Inutile, stupido, fastidioso prurito bianconero da culetto violato
In questi giorni si sta assistendo, sui media e anche in tv (vedi trasmissioni di questo weekend) a prolungare una nota polemica sul "come possa mai Kessie aver accettato l'Atalanta invece della Juventus".
Polemica fastidiosa se vista dalla parte di noi Atalantini, come se ci paragonassero ancora a una societa' casualmente e temporaneamente nella massima serie se non, dati alla mano, alla squadra che ha avuto piu' successi in Europa negli ultimi 7/8 anni.
Oggi l'agente del giocatore ha fatto avere una lettera a gazzetta.it dove chiarisce che Kessié voleva davvero andare alla Juventus: ha aspettato per settimane e ha rifiutato offerte economicamente più vantaggiose. La Juventus, però, avrebbe presentato una proposta concreta solo negli ultimi giorni di mercato, troppo bassa rispetto alle aspettative.
Kessié era comunque disposto a ridurre le proprie richieste economiche pur di giocare nella Juventus. Alla fine, però, ha capito di non essere una priorità per il club e ha deciso di interrompere la trattativa.

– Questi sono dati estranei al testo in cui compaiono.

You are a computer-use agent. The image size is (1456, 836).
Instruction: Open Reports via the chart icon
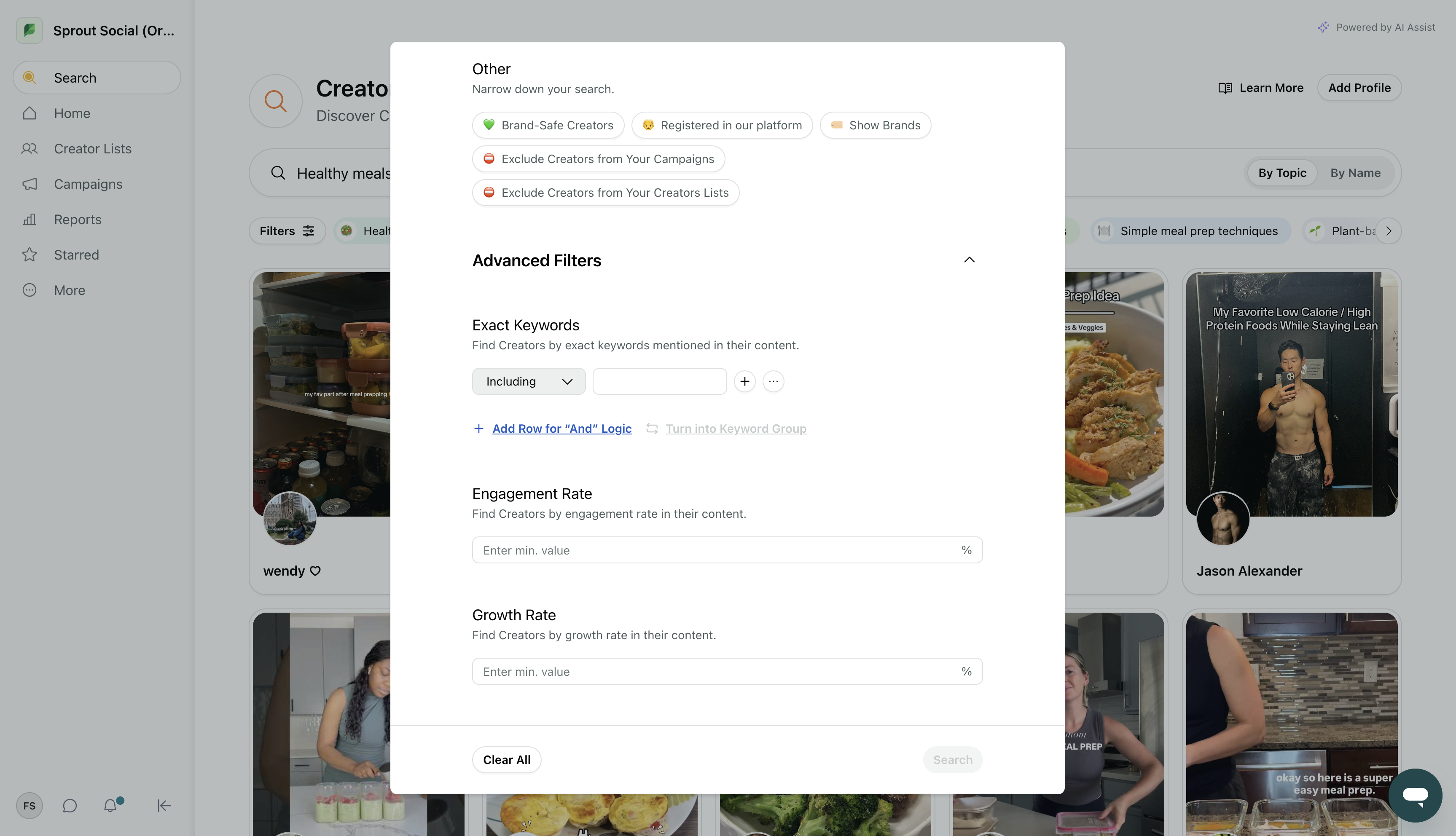(x=30, y=220)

L’agente ha quindi respinto l'idea che Kessié non fosse interessato alla Juventus e ha difeso la propria posizione: la decisione finale è stata del giocatore, non dell’agente.

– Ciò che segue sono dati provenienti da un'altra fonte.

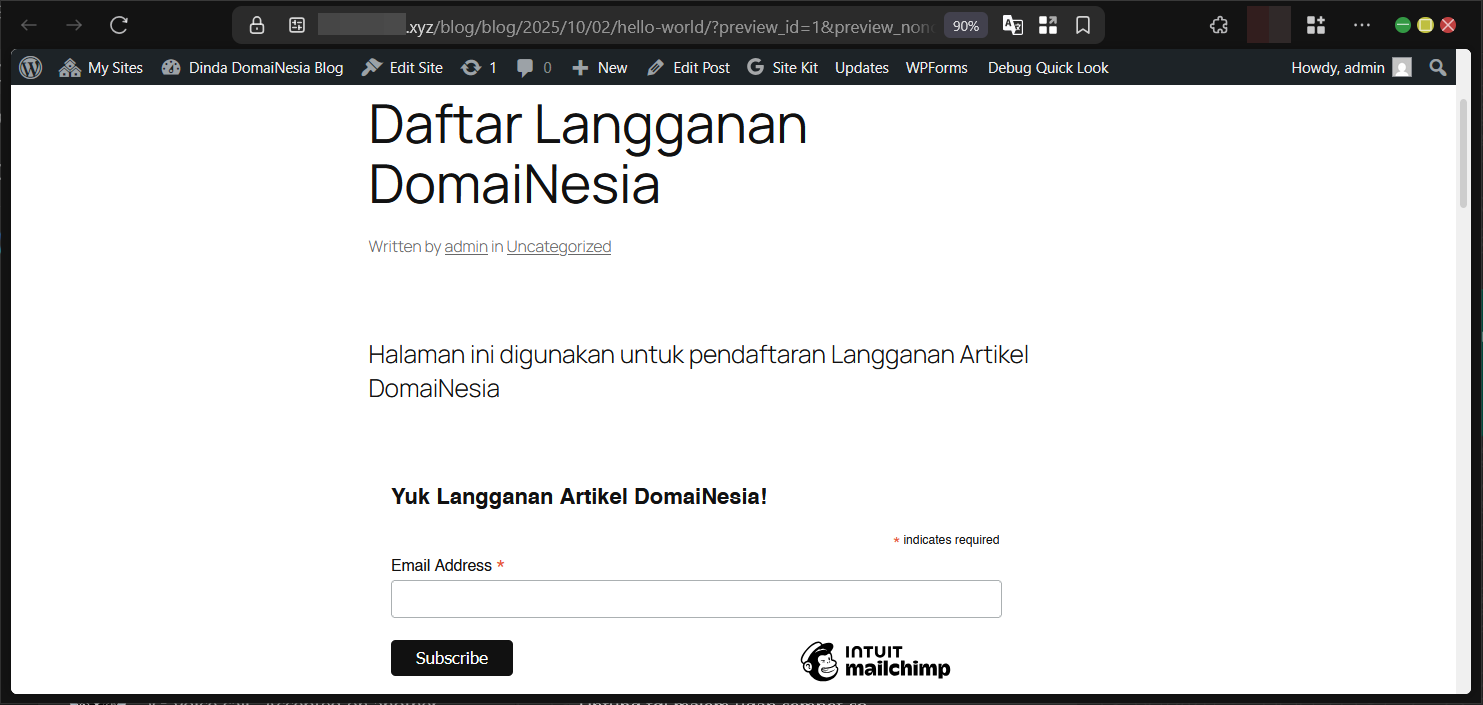Click inside the Email Address field
Screen dimensions: 1483x705
696,598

A quel punto è tornata in gioco l’Atalanta, dice l'agente, che ha fatto sentire Kessié apprezzato e rispettato. Per questo il centrocampista ha scelto Bergamo, non perché non avesse altre offerte, ma perché voleva sentirsi nuovamente importante per il club da cui era partito.
Ecco cosa scrive
"Nella vita e nel calcio si incontrano persone capaci di ricordarti che, prima dei contratti, dei bonus e delle trattative, esistono i rapporti umani. La famiglia Percassi aveva percepito il disagio del ragazzo. Conosce Franck, la sua storia, il suo carattere e i suoi valori. Ha parlato con me e ha parlato con lui, e in quelle conversazioni non è mai stato messo al centro l’aspetto economico. Si è parlato della storia tra Kessié e l’Atalanta, del ragazzo arrivato a Bergamo tanti anni fa e dell’uomo che è diventato. Qualche volta sono proprio certi “dettagli” a fare la differenza. Ai tifosi dell'Atalanta voglio dire una cosa: Franck Kessié non ha scelto l’Atalanta perché non aveva alternative. È importante dirlo con chiarezza. Ne aveva, anche da club prestigiosi e a condizioni economiche estremamente importanti. Ha scelto Bergamo perché lì si è sentito desiderato, rispettato e valorizzato; sia come persona sia come calciatore. E soprattutto non ha dimenticato da dove è partito e quanto abbia ricevuto. Avrebbe potuto scegliere di tornare a Bergamo a 35 anni, alla fine della carriera, per chiudere romanticamente un cerchio. E sono convinto che la famiglia Percassi lo avrebbe accolto anche allora. Ha scelto invece di tornarci adesso, nel pieno della propria maturità calcistica, per provare a restituire qualcosa all’Atalanta. A tutti i tifosi bergamaschi rivolgiamo quindi un messaggio semplice e sincero: Franck è tornato, con gratitudine verso il passato, rispetto per il presente e fiducia nel futuro"."